The thinness of a graph is a width parameter that generalizes some properties of interval graphs, which are exactly the graphs of thinness one. Graphs with thinness at most two include, for example, bipartite convex graphs. Many NP-complete problems can be solved in polynomial time for graphs with bounded thinness, given a suitable representation of the graph. Proper thinness is defined analogously, generalizing proper interval graphs, and a larger family of NP-complete problems are known to be polynomially solvable for graphs with bounded proper thinness. It is known that the thinness of a graph is at most its pathwidth plus one. In this work, we prove that the proper thinness of a graph is at most its bandwidth, for graphs with at least one edge. It is also known that boxicity is a lower bound for the thinness. The main results of this work are characterizations of 2-thin and 2-proper thin graphs as intersection graphs of rectangles in the plane with sides parallel to the Cartesian axes and other specific conditions.

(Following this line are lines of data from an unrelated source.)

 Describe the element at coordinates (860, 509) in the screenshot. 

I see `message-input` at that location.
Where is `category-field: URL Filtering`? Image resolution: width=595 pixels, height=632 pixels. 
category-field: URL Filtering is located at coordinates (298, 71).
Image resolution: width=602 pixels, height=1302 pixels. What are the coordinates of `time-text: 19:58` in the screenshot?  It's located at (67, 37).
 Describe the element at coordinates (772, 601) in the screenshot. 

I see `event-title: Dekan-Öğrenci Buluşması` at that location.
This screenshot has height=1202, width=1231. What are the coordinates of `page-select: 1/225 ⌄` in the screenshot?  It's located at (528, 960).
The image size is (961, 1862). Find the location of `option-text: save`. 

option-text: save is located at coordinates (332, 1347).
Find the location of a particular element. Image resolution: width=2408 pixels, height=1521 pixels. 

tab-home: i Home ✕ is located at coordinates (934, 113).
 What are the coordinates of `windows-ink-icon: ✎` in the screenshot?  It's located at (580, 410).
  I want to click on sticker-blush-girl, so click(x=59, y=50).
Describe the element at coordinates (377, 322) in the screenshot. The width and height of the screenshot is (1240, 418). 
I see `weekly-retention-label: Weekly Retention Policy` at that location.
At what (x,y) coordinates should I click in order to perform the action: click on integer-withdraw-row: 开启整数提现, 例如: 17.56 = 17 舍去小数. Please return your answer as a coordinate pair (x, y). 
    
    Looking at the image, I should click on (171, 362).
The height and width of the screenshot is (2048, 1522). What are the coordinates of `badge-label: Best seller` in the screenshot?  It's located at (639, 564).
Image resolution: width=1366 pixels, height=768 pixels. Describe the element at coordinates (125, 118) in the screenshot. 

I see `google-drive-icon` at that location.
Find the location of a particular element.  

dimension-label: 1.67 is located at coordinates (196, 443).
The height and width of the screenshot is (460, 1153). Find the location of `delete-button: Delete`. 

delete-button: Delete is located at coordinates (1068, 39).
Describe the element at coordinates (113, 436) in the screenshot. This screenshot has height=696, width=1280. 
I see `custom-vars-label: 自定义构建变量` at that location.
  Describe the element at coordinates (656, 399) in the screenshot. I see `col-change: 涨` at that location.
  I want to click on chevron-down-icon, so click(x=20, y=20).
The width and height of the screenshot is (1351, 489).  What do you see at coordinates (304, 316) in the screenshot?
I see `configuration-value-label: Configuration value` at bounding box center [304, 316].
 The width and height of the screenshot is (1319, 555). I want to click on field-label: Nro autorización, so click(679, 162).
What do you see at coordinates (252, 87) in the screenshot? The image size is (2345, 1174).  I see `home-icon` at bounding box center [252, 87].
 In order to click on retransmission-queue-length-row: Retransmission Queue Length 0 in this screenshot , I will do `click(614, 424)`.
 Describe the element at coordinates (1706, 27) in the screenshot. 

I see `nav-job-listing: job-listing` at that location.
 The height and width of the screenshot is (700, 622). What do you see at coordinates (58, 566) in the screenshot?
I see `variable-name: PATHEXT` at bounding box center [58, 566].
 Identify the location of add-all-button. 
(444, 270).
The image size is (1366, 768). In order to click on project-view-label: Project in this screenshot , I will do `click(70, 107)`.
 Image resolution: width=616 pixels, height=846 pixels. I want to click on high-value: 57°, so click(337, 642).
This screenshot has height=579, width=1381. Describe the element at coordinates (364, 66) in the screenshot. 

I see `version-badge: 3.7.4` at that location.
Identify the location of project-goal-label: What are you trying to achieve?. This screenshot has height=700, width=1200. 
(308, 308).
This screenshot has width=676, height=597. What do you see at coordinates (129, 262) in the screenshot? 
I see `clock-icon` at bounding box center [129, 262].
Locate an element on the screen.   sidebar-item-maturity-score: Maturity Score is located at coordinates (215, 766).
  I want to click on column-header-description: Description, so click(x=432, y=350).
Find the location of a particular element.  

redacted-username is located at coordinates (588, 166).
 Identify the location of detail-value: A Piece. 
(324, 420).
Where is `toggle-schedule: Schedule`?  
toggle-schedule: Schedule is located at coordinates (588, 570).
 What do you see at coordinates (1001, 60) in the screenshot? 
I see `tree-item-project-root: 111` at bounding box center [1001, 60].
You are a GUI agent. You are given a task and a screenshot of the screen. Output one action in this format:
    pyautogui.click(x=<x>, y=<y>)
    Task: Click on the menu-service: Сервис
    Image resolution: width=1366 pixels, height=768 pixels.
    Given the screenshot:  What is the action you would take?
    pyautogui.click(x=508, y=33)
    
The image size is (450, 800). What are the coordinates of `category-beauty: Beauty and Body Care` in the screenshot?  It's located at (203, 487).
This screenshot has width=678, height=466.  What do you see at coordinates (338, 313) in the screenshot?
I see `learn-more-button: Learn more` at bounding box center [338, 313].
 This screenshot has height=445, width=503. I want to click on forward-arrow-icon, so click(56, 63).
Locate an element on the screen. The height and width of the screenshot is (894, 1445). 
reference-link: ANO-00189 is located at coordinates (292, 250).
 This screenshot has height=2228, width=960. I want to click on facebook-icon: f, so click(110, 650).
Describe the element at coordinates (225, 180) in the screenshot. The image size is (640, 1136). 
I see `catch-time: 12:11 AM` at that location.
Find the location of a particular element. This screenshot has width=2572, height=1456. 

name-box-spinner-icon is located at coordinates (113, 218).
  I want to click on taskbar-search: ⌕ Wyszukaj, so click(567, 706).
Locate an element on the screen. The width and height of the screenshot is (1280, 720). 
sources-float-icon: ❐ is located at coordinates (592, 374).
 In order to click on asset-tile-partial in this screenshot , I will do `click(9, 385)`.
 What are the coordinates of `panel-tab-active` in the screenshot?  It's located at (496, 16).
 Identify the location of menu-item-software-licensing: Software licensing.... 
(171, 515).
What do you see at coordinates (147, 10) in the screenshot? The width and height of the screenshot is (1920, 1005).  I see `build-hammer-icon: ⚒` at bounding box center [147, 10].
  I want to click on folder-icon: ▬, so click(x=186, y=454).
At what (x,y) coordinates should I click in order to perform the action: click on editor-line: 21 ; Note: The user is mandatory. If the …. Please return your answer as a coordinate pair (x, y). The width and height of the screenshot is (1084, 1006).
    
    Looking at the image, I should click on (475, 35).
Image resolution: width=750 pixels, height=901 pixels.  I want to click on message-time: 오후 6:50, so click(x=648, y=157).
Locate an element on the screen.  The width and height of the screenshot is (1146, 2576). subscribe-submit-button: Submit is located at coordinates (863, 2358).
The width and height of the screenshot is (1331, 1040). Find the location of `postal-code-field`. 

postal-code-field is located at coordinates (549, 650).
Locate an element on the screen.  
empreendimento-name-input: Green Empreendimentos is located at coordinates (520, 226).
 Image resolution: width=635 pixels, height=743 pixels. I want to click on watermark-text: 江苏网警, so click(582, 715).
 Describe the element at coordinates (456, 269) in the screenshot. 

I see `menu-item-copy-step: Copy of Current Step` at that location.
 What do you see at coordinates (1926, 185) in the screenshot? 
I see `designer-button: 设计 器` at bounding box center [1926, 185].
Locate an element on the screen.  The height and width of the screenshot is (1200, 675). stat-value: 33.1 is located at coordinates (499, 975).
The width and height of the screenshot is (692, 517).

We also bound the bend number of graphs with low thinness as vertex intersection graphs of paths on a grid ($B_k$-VPG graphs are the graphs that have a representation in which each path has at most $k$ bends). We show that 2-thin graphs are a subclass of $B_1$-VPG graphs and, moreover, of monotone L-graphs, and that 3-thin graphs are a subclass of $B_3$-VPG graphs. We also show that $B_0$-VPG graphs may have arbitrarily large thinness, and that not every 4-thin graph is a VPG graph. Finally, we characterize 2-thin graphs by a set of forbidden patterns for a vertex order.

翻译：图形的薄度是一个宽度参数, 它是一个宽度参数, 泛化一些间距图的属性, 它们是精确的薄度图。 薄度图在多数两种情况下包含, 例如, 薄度图的图形。 许多NP- 完整的问题可以在多角时间解决, 其细度是适当的图形。 适当的薄度被类似地定义, 概括适当的间距图, 以及更大范围的NP- 完整的问题, 已知对于有适当薄度图的图形来说, 是多元的。 已知, 薄度图的薄度是薄度图 。 薄度图的薄度图最多是路径 双边 。 纯度图中, 纯度图中, 纯度图中, 纯度图中, 纯度图中, 值 的值是每平面图中, 美元 。